■ **About this task**: In the records below, find the line that holds "At what coordinates should I click to accomplish: Expand". Restate it and every later line exactly, stopping at the end and skipping pictures.

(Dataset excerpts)
· · ·
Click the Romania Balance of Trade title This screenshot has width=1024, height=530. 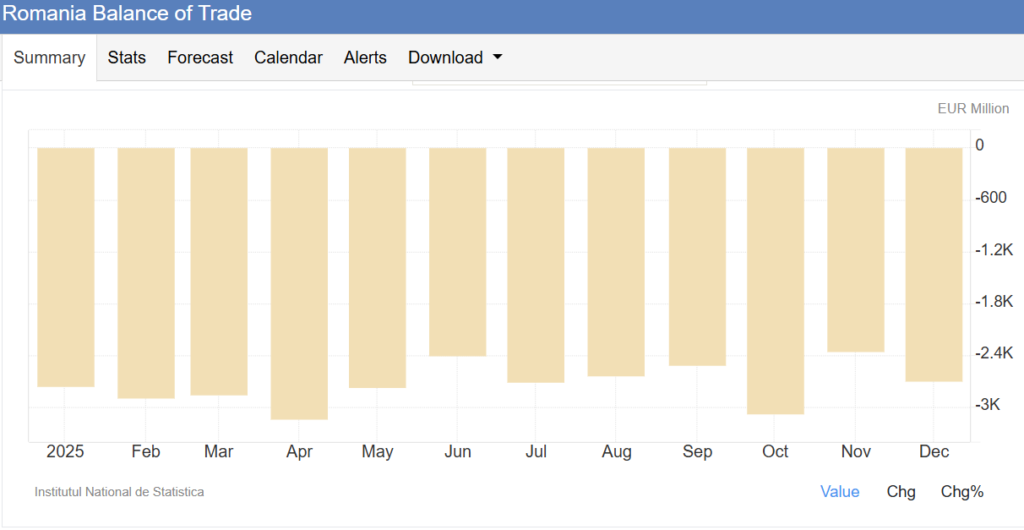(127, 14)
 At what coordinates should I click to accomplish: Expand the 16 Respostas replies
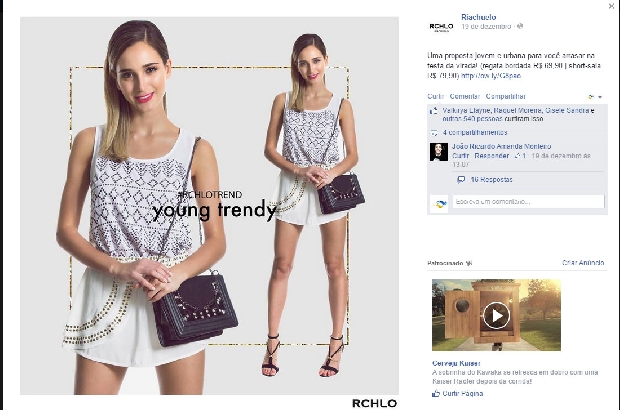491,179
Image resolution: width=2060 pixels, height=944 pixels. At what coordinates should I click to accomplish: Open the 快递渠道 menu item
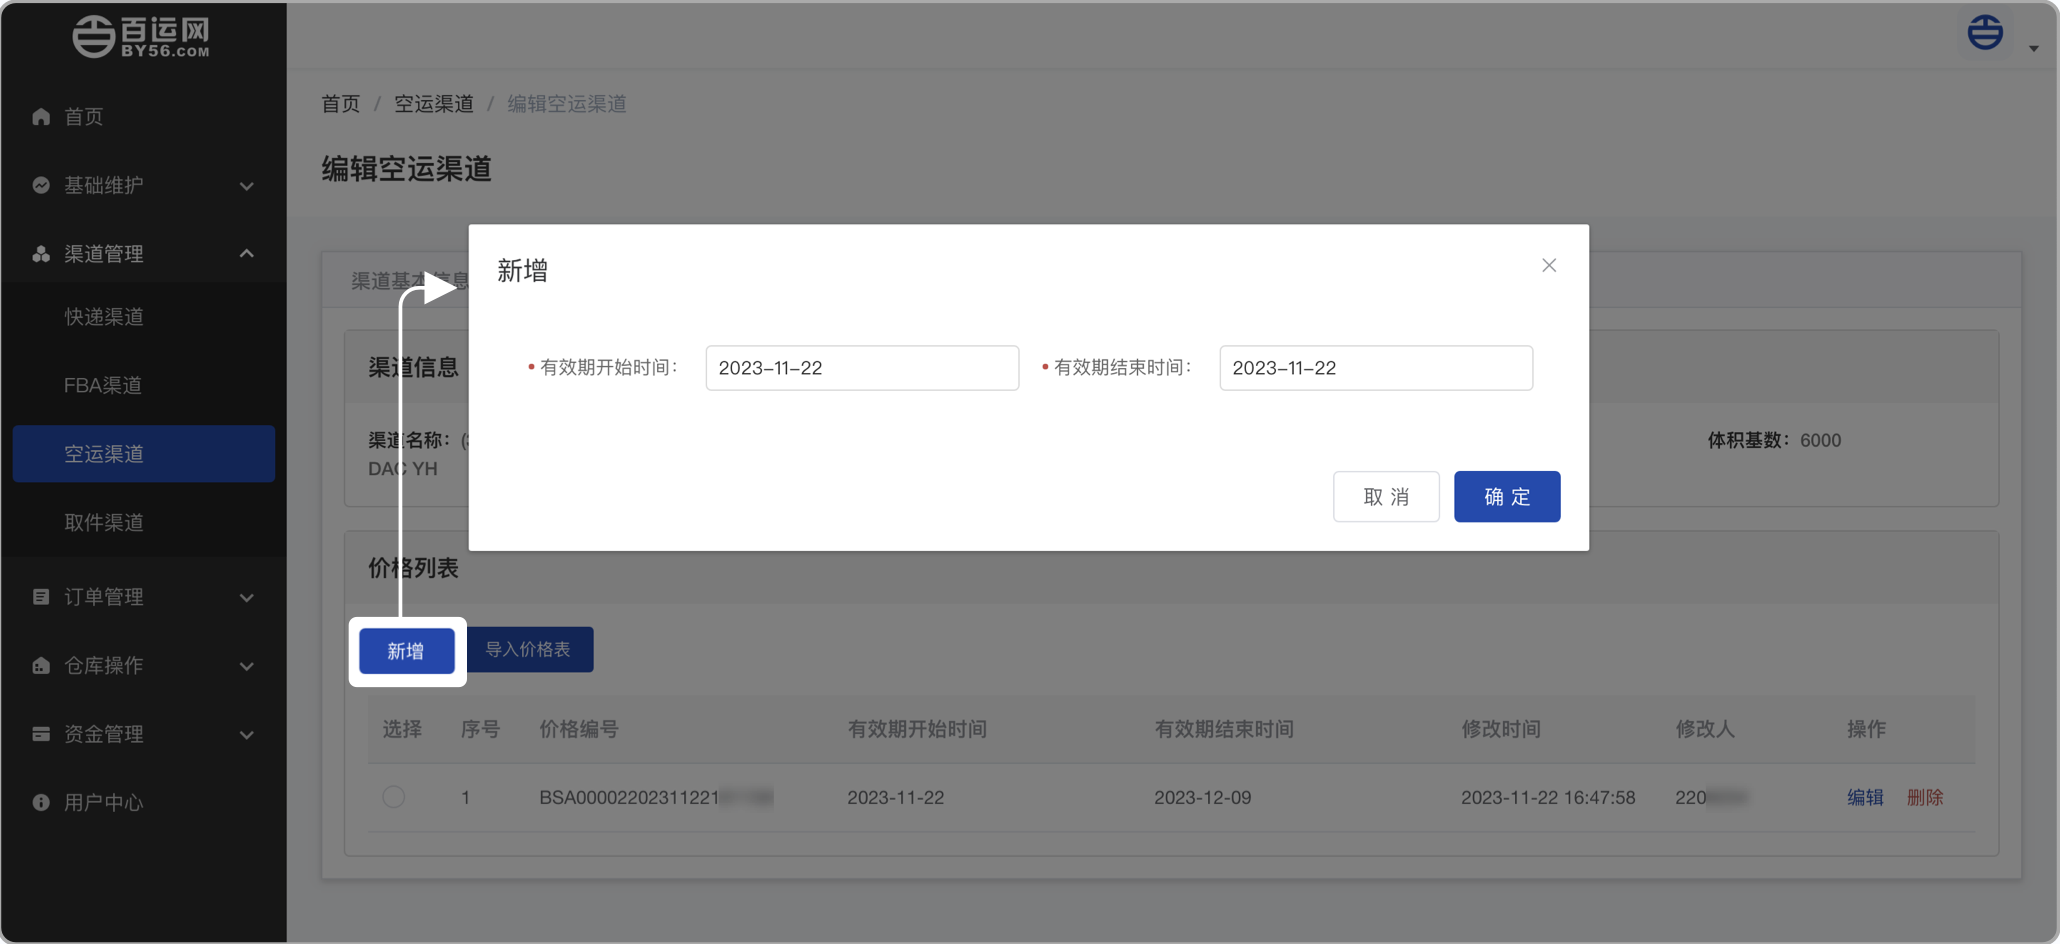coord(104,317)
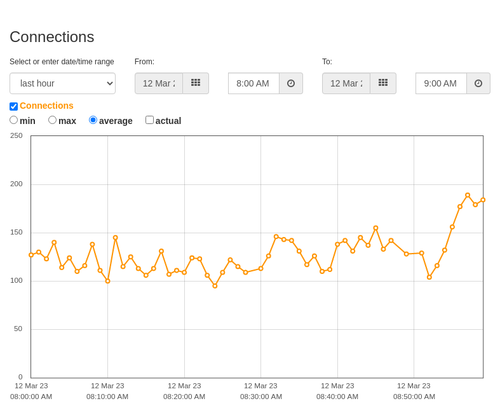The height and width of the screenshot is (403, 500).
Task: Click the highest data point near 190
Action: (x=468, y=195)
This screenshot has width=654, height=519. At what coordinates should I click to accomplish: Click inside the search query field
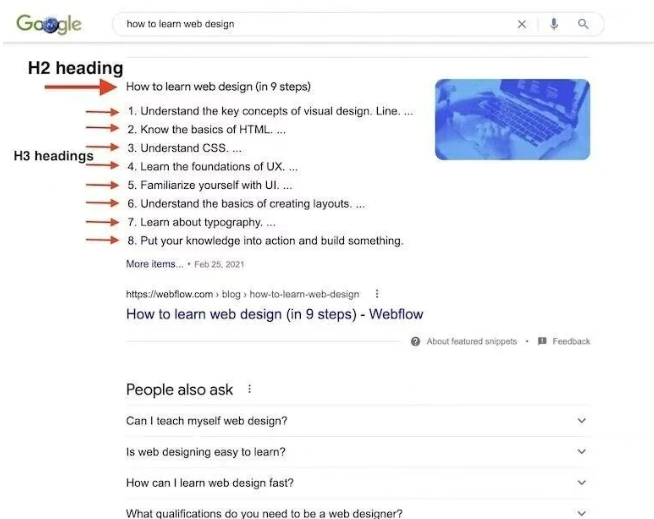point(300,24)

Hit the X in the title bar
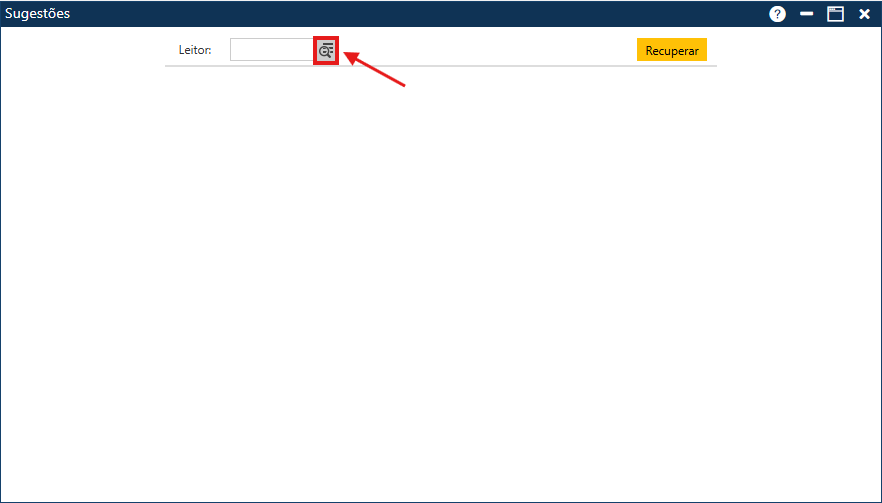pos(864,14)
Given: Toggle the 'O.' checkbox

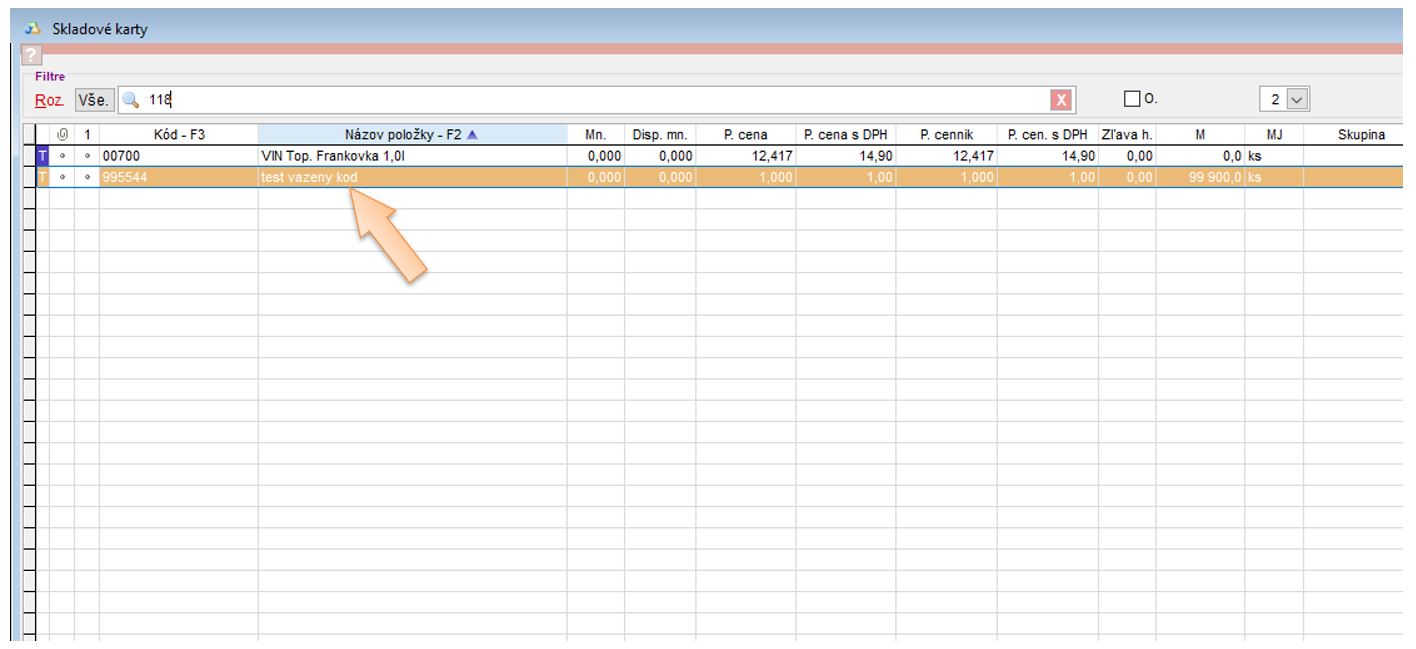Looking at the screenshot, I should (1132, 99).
· · ·
■ **Solved exercise**:
 At what coordinates should I click to accomplish: Expand the 16 Respostas replies
491,179
Image resolution: width=2060 pixels, height=944 pixels. At what coordinates should I click to accomplish: Open the 快递渠道 menu item
coord(104,317)
The height and width of the screenshot is (403, 500).
Task: Click the highest data point near 190
Action: (x=468, y=195)
This screenshot has width=654, height=519. At what coordinates should I click to accomplish: Click inside the search query field
point(300,24)

Hit the X in the title bar
pos(864,14)
Given: Toggle the 'O.' checkbox

Looking at the screenshot, I should (1132, 99).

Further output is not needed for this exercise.